Kira Zammı Sınırı ve Gelecek Beklentileri
Kiracıları korumak amacıyla 11 Haziran 2022'de yürürlüğe giren 'yüzde 25 zam sınırı', 2 Temmuz 2024 tarihinde sona erecek.
Bu süreçte uygulamanın piyasaya olan etkileri göz önünde bulundurulurken, sınırın kalkmasıyla birlikte yaşanacak potansiyel fahiş artışların önüne nasıl geçilebileceği önem arz etmektedir.
Gayrimenkul sektörünün önde gelen üç çatı kuruluşu GYODER, İNDER ve KONUTDER'e danıştık. İşte beklenen gelişmeler ve öne çıkan çözüm önerileri...

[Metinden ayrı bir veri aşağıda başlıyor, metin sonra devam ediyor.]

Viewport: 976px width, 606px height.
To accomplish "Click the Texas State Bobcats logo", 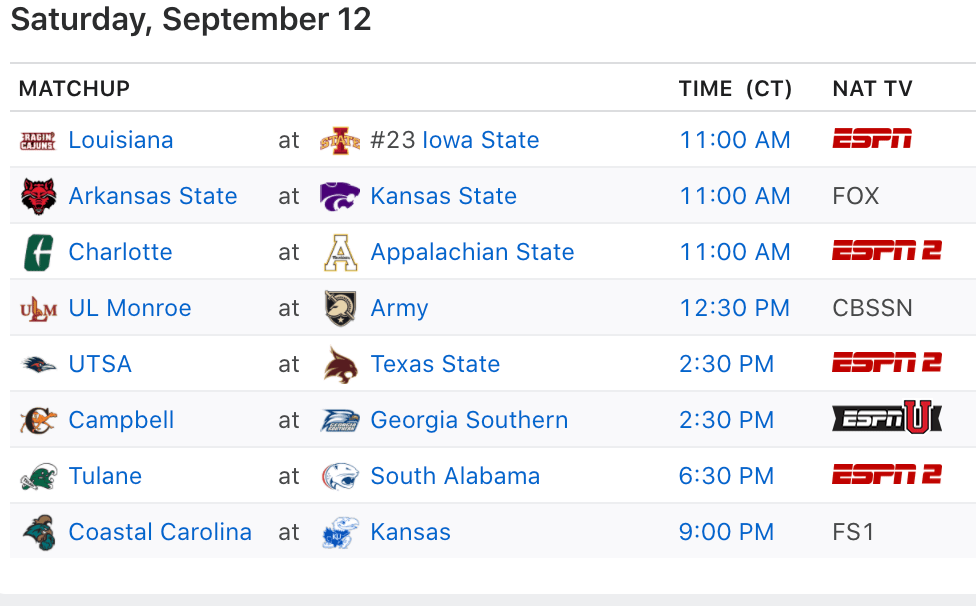I will [340, 364].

Piyasa Dinamikleri ve Müdahalelerin Etkileri
Neşecan Çekici, "Artan enflasyona karşı getirilen yüzde 25 sınırlamasıyla bir koruma amaçlandı ancak tam olarak uygulanabilir olduğunu söylemek zor," dedi. "Gayrimenkul piyasasının doğal salınımı, likit olmayan ve kendine özgü dinamikleriyle önem taşır.
Bu tür müdahaleler piyasanın yeniden dengelenmesini güçleştirir ve toplumsal barışı olumsuz etkiler. Yüzde 25 kısıtlaması nedeniyle birçok ev boş kaldı ve yatırım motivasyonu ile satın alma davranışı da olumsuz etkilendi," şeklinde konuştu.
Kira Piyasasında Değişim Beklentileri
Neşecan Çekici, Temmuz ayında kira sınırının kaldırılmasının, tayinler ve üniversiteye başlama dönemi gibi faktörlerle denk geldiğine işaret ederek, "Ayrıca yaz aylarının evlenme ve taşınma sezonu olmasıyla birlikte oluşacak talebin piyasada fiyatlanacağını öngörüyorum. Son iki yılda çoğunlukla yüzde 25 sınırının üzerinde ve karşılıklı mutabakatla belirlenen kira değerlerinin piyasayı şekillendirdiğini gözlemledik. Enflasyon, faiz oranları, fiyat artışları ve piyasa gerçekleri çerçevesinde kira değerlerinde bir düzeltme yaşanabilir," dedi.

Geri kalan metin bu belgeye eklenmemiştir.